Giving DevOps Teeth To Crunch Down on AI Ethics Governance

James Kobielus


AI ethics is definitely trending. I’ve seen the phrase in my reading and heard it trip from the tongues of professional acquaintances many times in the past several months.

Management fads come and go, and I wonder whether AI ethics might be one of them. In much the same way that product quality deficiencies triggered the ISO9000 fever of the 1990s and corporate malfeasance stoked the Sarbanes-Oxley mania of the 2000s, anxieties surrounding AI’s misuse are now the focus of much soul-searching in business and technical circles.

Fads fade when society realizes they may have been overblown or that they proposed changes in the status quo that didn’t make sense beyond a niche subculture. As we examine the anxieties behind the ethical AI movement, we must ask whether they’ve been hyped out of proportion by mainstream culture. We must also ask whether the approaches being proposed for instilling ethics in the business AI development and operations are truly taking hold or are likely to ensure that ethically dubious AI applications never see the light of day.

One of the things that concerns me about today’s AI ethics mania is the top-down nature of how it’s being addressed by corporate management.
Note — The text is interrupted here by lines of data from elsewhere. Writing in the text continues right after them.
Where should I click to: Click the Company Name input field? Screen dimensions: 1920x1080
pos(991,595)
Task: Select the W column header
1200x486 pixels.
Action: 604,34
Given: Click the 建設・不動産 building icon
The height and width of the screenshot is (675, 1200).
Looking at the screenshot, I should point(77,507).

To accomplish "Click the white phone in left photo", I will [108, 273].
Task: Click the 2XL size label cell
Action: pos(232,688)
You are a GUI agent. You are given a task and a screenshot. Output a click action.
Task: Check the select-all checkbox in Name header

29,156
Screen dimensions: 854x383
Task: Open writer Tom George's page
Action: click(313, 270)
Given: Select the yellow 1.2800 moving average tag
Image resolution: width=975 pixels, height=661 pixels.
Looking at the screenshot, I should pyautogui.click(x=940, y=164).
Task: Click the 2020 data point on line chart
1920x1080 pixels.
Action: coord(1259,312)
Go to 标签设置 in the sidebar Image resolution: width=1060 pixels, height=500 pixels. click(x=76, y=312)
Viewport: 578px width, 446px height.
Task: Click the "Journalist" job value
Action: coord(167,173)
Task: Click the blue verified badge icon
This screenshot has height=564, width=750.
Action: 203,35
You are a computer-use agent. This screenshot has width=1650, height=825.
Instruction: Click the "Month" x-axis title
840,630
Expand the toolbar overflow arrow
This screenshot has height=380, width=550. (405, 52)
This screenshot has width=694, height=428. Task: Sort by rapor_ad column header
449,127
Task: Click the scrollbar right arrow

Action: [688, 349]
What I’d like to see is working data scientists building ethics-assurance safeguards into their development and operations workflows. Instead, it appears that upper-echelon business executives are driving the show through committees, working groups, and other talk-intensive business-suit exercises of a non-binding, advisory nature.

Reminiscent of how the business world half-heartedly implemented Total Quality Management principles a generation ago, this recent Brookings Institution report calls for the following top-down governance tactics:

  • Hire a company AI ethics officer.

    (Monkey Business Images/Shutterstock)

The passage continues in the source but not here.